Task statement:
What is needed is an exact transcription of every record, minus the pictures.

[Stored data entries]
______________________________

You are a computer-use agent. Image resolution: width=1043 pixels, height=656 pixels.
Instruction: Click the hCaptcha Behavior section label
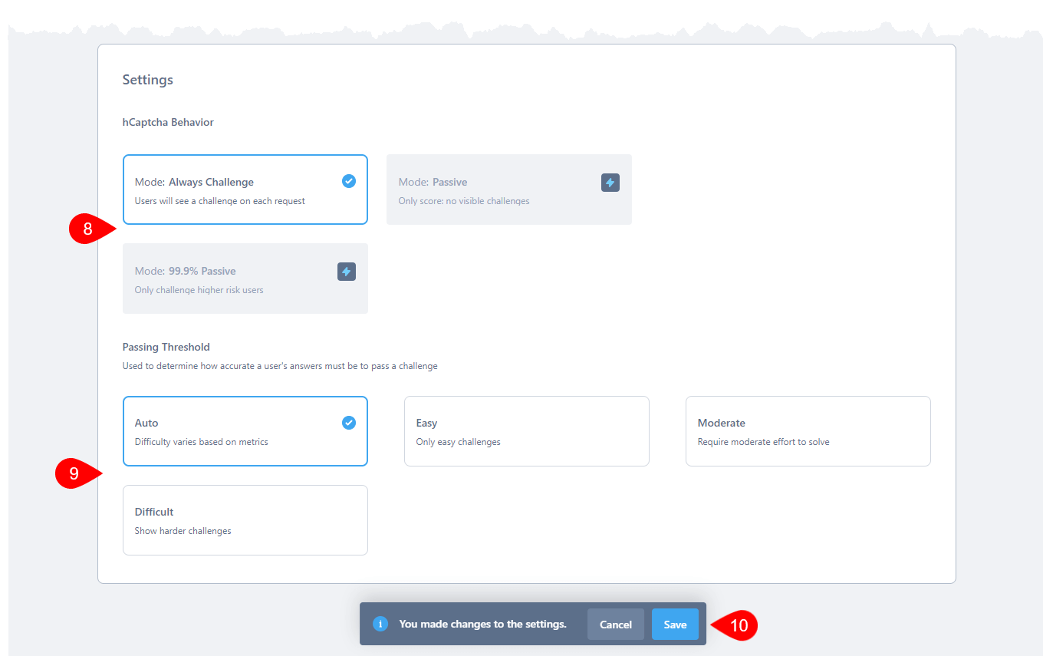pyautogui.click(x=168, y=122)
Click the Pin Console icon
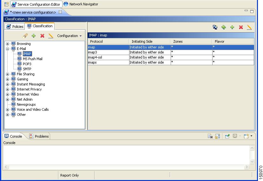Image resolution: width=263 pixels, height=181 pixels. 227,136
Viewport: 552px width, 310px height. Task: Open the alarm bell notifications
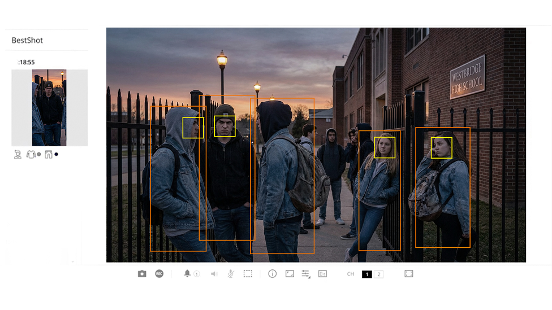click(187, 274)
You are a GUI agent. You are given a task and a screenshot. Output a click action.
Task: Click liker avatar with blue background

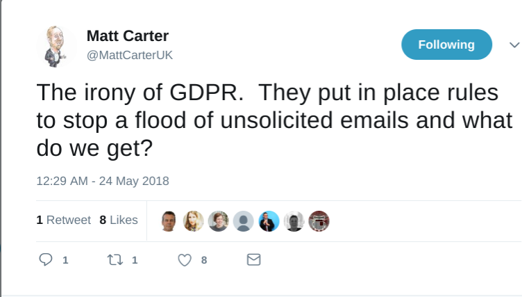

______________________________

Written solution:
You are a computer-use agent. Image resolution: width=1043 pixels, height=656 pixels.
Instruction: Click the hCaptcha Behavior section label
pyautogui.click(x=168, y=122)
Click the Pin Console icon
Image resolution: width=263 pixels, height=181 pixels. 227,136
Viewport: 552px width, 310px height. Task: Open the alarm bell notifications
click(187, 274)
You are a GUI agent. You are given a task and a screenshot. Output a click action.
Task: Click liker avatar with blue background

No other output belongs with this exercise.